CO also polled lenders on what they would say if they had five minutes alone with Fed Chairman Jerome Powell.

“I’d keep this short and sweet,” JPMorgan Chase’s Kurt Stuart said. “We don’t want to see long-term inflation, and we don’t want the Fed to allow inflation to become self-perpetuating.” 

More importantly, we asked the top lenders the burning question on everybody’s mind in this frightening market: Would they rather relive 2008 or traverse Jurassic Park on foot? In a sign of just how bad 2008 was, both Apollo’s Sang Yu and BMO’s Paul Vanderslice would rather take their chances against a velociraptor.

New beginnings and old friends

In news fit to shock the beer nerds in your family, Brooklyn Brewery plans to leave its nearly three-decade home in Williamsburg, Brooklyn, for space in a new commercial development blocks away, but just over the border, in Greenpoint.

The brewery was founded in 1988 by a former Associated Press reporter and his downstairs neighbor and set up shop in a brick warehouse at 79 North 11th Street, in what was then the gritty and rough neighborhood.

It brought beermaking back to Kings County after a 20-year drought, helped usher in a new wave of craft breweries in the country, and was part of the long transformation of Williamsburg from an industrial neighborhood to an artists’ hub to its current form as an upscale enclave with pricey apartments, Michelin-starred restaurants and luxury retail.

That change led to Brooklyn Brewery’s ousting. Its longtime base of operations was sold, setting the company on a three-year search for a replacement, and eventually landing on a larger, 47,000-square-foot space in 1 Wythe Avenue.

But Brooklyn Brewery wasn’t the only yeast whisperer making moves in the city. Red Hook-based Sixpoint Brewery announced plans to open a new taproom and beer garden at the base of Brookfield Place, its first location outside of Brooklyn.

While the city’s beer purveyors found new homes, so did its only professional sports team to win a title in the past decade. The New York City Football Club (NYCFC) will build the city’s first professional soccer stadium in the long-neglected Queens neighborhood Willets Point.

The stadium came after more than a decade of negotiations and will save NYCFC the indignity of bouncing around Yankee Stadium, Citi Field and, worst of it, its archnemesis’ home turf Red Bull Arena in New Jersey.

Aside from a 25,000-seat stadium, plans call for Related Companies and former Mets owner Sterling Equities to build a 250-key hotel, a 650-seat elementary school and 2,500 units of affordable housing.

And, in news for Upper East Side bibliophiles, Barnes & Noble will return to the neighborhood after shuttering its East 56th space in 2020, with the bookseller subleasing 16,744 square feet at 1556 Third Avenue.

Thanksgiving fights

The holiday might be a time to take stock of everything you’re thankful for in your life, especially your loved ones, but it’s also a time to get into some epic arguments at the dinner table (this author’s aunt and grandparents didn’t talk for almost a year after such a brouhaha).

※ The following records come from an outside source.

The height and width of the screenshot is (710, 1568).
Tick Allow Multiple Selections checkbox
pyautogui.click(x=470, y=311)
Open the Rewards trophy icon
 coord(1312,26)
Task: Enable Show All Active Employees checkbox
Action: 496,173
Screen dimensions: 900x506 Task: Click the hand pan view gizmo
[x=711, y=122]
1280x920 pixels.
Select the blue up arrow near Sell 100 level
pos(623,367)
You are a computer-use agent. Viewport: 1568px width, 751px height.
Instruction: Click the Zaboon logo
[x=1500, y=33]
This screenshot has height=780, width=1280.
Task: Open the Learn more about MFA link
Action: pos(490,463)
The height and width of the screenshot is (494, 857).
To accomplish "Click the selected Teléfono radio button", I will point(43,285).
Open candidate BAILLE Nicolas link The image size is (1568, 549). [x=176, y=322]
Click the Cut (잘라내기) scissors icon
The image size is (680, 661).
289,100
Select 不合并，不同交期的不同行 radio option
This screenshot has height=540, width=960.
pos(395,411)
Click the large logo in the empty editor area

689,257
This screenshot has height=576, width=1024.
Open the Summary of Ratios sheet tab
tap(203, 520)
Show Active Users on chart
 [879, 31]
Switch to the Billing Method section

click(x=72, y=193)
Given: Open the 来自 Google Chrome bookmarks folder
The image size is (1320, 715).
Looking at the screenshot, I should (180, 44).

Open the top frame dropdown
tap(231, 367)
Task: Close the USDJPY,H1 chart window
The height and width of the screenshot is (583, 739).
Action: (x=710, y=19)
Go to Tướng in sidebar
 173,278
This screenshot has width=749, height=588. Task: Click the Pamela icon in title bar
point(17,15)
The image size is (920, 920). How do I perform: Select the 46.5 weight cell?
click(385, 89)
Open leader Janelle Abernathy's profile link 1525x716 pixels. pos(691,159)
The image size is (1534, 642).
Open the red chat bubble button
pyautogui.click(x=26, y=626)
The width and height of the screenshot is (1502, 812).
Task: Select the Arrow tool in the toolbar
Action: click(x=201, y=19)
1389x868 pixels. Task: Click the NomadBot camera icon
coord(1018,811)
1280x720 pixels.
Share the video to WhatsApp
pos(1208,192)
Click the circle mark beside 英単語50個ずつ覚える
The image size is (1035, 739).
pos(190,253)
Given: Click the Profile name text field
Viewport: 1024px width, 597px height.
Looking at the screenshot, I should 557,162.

The same goes for those in the real estate industry.

The Moinian Group sued Ollie, the now-shuttered coliving firm it invested in, claiming it owes more than $467,000 in back rent for its Midtown South office space. Good luck getting the money back, as nobody involved in Ollie wanted to fess up to CO about owning the LLC that was sued.

Meanwhile, the owners of the “temporarily” closed The Wagner hotel filed for bankruptcy in order to stave off a forced sale. It partly blamed its woes on the $13.7 million rent its landlord, the Battery Park City Authority, claims it owes on the space, but the owners say otherwise.

And property owner Lionel Nazarian, owner of Nazarian Property Group, drew the ire of West Village residents and elected officials after contractors he hired to fix 14 Gay Street diverted from approved plans in repairing the basement, causing severe structural damage to the landmarked building. The building is now slated to be demolished.

Finally, Vornado Realty Trust had its $400 million commercial mortgage-backed securities loan on 350 Park Avenue transferred to special servicing last week. A Trepp alert said the reason was because of “imminent default,” but Vornado told CO that wasn’t the case and it requested the move due to a “complex consent request.”

Line up at Best Buy

Aside from in-family fighting, Thanksgiving is also known for the brawls strangers get into while trying to score deep discounts on pricey goods during Black Friday.

Shoppers have been flocking back to malls recently and retail sales reversed their downward trend this month, but consumer confidence is the lowest it’s been in a decade thanks to inflation and an impending recession. So don’t get your hopes up too much on a booming Black Friday return

“We think this holiday season is going to be OK,” Cushman & Wakefield senior economist James Bohnaker said. “Not the strength we saw last year, but not any significant decline.”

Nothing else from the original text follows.